Demokrasi disini harus kita artikan secara substantif dan mencakup tidak hanya mekanisme formal demokrasi (pemilihan umum yang bebas dan terbuka, multi-partai, pembagian kekuasaan antara eksekutif, legislatif dan yudikatif, peran pers dan organisasi kemasyarakatan dan sebagainya), tetapi juga nilai-nilai dasar yang memberi sukma pada demokrasi.


Pembedaan antara demokrasi dalam arti mekanisme formalnya dan demokrasi dalam arti substantif, teramat penting karena tidak jarang kita merasa bahwa hampir semua persyaratan formal demokrasi telah kita penuhi, tetapi kita kecewa karena dalam kehidupan nyata kita belum merasakan suasana demokrasi seperti yang dijanjikan konseptornya atau seperti yang dinikmati oleh masyarakat di negara demokrasi yang telah mapan. Itu adalah kasus demokrasi tanpa sukma.
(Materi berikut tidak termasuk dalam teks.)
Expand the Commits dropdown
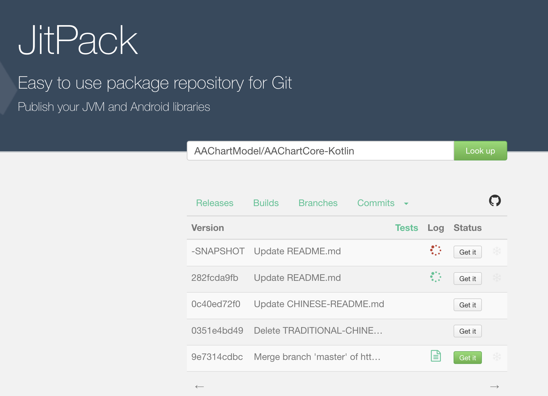This screenshot has height=396, width=548. click(x=376, y=203)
Tanpa adanya kelas pembaharu yang handal proses demokratisasi akan menghasilkan demokrasi tanpa sukma, atau berhenti di tengah jalan, atau berjalan tanpa arah atau, lebih buruk, melahirkan antitesis dari demokrasi. Kemungkinan-kemungkinan ini pernah terjadi dalam sejarah bangsa-bangsa.


Pengalaman Sejarah

Haiti adalah sebuah republik yang secara formal demokratis selama lebih dari 200 tahun setelah mendapatkan kemerdekaan dari Perancis pada tahun 1804. Sekarang Haiti tetap negara miskin dengan penghasilan per kapita USD 450 dan hampir selalu dirundung kekacauan setiap pergantian pemerintahan (yang dalam kenyataan memerintah dengan cara yang jauh dari kaidah-kaidah demokrasi). Masalah utamanya, menurut hemat saya, adalah karena tidak pernah ada kelompok masyarakat yang mampu berperan sebagai pengawal demokrasi beserta nilai-nilai dasarnya.


Kontraskan Haiti dengan India. Pada saat kemerdekaannya India adalah juga negara yang miskin (penghasilan per kapita sekitar USD 50) dengan berbagai keterbelakangan sosial dan struktur masyarakat yang feodal. India beruntung karena sewaktu di bawah jajahan Inggris cukup banyak kaum elite-nya berkesempatan untuk mendapatkan pendidikan modern dan menduduki posisi-posisi di birokrasi pemerintah kolonial.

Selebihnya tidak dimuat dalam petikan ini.